En 2010, à la suite d'une affaire d'escroquerie financière, de cinquante mille à soixante-dix mille Béninois se trouvent ruinés. La société Investment Consultancy and Computering Services (I.C.C. Services), qui proposait des placements avec un taux d'intérêt allant jusqu'à 200 p. 100, ne peut, en juillet, rembourser ses clients. La responsabilité du gouvernement est avancée, d'autant plus que certains de ses membres ont entretenu des relations avec des responsables d'I.C.C. Services. Le 7 juillet, le président Thomas Yayi Boni limoge le ministre de l'Intérieur Armand Zinzindohoué pour son rôle supposé dans cette escroquerie. Les victimes organisent d'importantes manifestations à Cotonou et à Porto-Novo, réclamant l'intervention du gouvernement pour leur remboursement (le montant est estimé à environ 150 millions d'euros). Le 31 juillet, la majorité des députés demandent au Parlement la mise en accusation du président Boni pour « forfaiture et parjure » dans l'affaire d'I.C.C.-Services.
Le 11 février, la France, par l'intermédiaire de la secrétaire d'État chargée du Commerce extérieur Anne-Marie Idrac, conclut à Cotonou un accord qui renforce son appui au secteur éducatif béninois en lui octroyant 9 millions d'euros.

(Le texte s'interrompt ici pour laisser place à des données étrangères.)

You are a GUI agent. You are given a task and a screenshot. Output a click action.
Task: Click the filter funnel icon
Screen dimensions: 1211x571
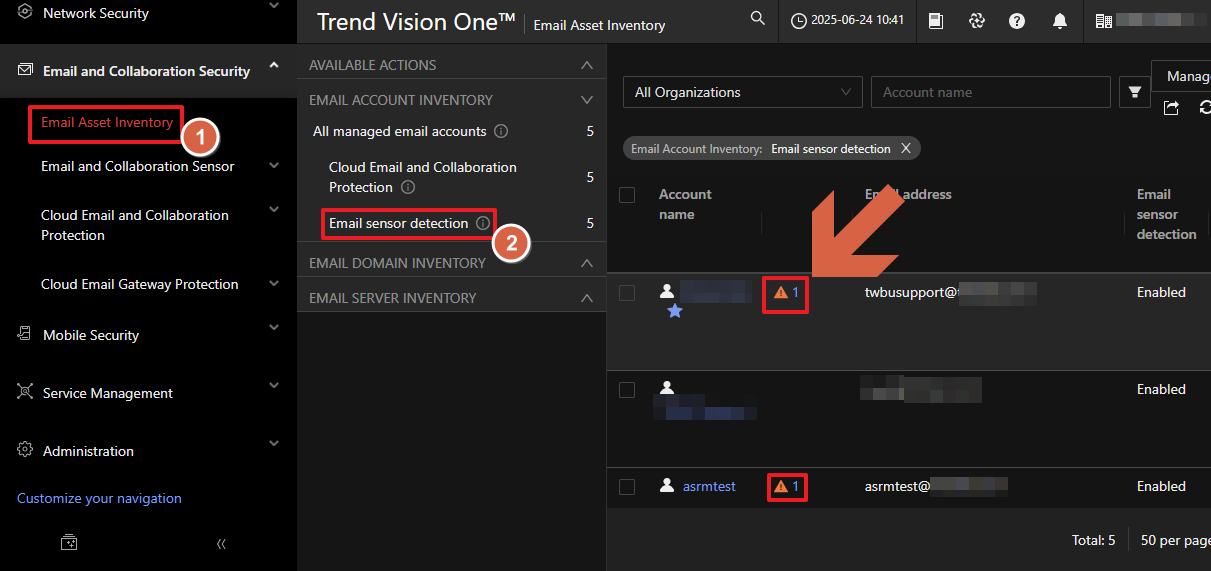coord(1135,92)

En février également, le Bénin et le Niger acceptent de privatiser l'Organisation commune Bénin-Niger des chemins de fer et d'achever la construction d'une liaison ferroviaire entre les deux pays.
Bien que le Bénin voie sa production alimentaire reculer fortement, il enregistre une croissance économique globale de 3,5 p. 100. En juin, le F.M.I. annonce l'octroi d'un prêt pour le développement du pays d'un montant de 109 millions de dollars sur les trois prochaines années.